The nominee to direct the Consumer Financial Protection Bureau told a panel of Senators that he would prefer using the agency’s supervisory tools rather than litigation to resolve problems.
Lawsuits can be very slow and are a “needlessly acrimonious way to resolve a problem," Corday said, according to the ABA.com. The agency’s supervisory powers offer “the prospect of resolving compliance issues more quickly and effectively without resorting to litigation.”
During Cordray’s confirmation hearing, ranking member of the Senate Banking Committee, Richard Shelby (R-Ala.) said too much authority was given to the director of the CFPB.

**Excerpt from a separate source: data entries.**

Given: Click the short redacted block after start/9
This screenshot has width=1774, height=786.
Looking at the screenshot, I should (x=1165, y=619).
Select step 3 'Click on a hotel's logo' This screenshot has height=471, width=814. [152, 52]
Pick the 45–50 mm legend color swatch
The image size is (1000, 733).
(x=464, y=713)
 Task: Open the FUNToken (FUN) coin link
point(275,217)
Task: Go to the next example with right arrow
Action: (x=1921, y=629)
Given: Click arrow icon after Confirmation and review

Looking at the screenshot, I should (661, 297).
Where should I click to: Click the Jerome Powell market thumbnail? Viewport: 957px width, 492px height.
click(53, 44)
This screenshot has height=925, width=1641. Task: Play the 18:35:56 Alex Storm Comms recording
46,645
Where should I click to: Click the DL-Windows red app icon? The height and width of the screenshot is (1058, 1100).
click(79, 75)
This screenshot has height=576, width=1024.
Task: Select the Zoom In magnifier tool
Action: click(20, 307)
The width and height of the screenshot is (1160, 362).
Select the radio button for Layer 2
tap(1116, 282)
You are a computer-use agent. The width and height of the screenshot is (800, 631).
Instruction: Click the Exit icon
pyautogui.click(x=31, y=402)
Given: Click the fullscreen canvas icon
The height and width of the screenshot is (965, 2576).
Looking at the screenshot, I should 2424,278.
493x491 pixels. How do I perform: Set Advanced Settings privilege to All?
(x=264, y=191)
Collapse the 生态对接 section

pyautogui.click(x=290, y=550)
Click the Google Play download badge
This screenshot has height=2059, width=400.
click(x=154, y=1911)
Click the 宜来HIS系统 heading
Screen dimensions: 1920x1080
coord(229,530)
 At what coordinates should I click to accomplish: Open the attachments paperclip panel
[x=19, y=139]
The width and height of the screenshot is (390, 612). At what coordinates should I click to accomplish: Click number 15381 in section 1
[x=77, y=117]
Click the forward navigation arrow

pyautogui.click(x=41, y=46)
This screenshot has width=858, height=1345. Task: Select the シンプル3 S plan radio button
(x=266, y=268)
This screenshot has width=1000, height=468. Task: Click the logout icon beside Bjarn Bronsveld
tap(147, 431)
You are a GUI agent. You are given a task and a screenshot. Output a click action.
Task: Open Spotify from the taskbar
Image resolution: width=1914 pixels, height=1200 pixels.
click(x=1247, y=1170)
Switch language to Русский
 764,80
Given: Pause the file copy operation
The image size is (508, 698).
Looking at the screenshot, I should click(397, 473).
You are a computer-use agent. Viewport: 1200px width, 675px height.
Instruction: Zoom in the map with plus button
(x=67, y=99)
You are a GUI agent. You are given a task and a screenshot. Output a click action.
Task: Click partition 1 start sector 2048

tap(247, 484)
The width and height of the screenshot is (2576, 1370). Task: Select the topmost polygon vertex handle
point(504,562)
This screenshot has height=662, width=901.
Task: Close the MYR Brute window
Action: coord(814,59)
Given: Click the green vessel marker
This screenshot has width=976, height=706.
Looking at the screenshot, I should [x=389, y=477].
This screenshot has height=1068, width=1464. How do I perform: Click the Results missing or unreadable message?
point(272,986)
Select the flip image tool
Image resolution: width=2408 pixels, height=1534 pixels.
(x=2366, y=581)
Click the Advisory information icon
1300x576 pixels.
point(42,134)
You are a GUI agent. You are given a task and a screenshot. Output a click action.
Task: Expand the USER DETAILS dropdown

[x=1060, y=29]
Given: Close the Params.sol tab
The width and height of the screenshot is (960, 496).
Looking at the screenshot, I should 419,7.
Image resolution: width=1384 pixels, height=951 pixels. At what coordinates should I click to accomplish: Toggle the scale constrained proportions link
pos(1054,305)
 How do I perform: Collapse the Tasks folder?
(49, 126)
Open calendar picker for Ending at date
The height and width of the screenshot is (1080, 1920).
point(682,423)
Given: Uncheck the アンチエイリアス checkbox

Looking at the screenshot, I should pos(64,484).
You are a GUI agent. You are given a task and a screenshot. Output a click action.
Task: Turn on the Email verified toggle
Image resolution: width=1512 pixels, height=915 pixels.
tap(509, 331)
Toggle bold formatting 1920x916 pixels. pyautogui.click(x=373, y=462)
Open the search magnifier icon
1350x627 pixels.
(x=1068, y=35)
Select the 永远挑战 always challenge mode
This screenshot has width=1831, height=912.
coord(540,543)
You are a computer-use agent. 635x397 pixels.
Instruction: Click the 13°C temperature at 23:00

“The majority structured the bureau to grant its Director unprecedented authority over the lives of the American people without any effective checks,” Shelby said during his opening statement, according to ABA.com. “The director determines which rules are enacted and which enforcement actions are brought.”
Cordray told the senators that he is committed to consumer protection and that his prior roles as a county and state treasurer taught him that “there is no such thing as a one-size-fits-all solution as we seek to aid those who want to do the right thing and, when necessary, to thwart those who seek to take advantage of others,” ABA.com reports.
Cordray also included in his testimony his support for streamlining current regulations, as is being done for mortgage disclosures.
Corday has a tough confirmation battle ahead as Senate Republicans remain dedicated to changing the structure of the CFPB to replace the director position with a bipartisan commission.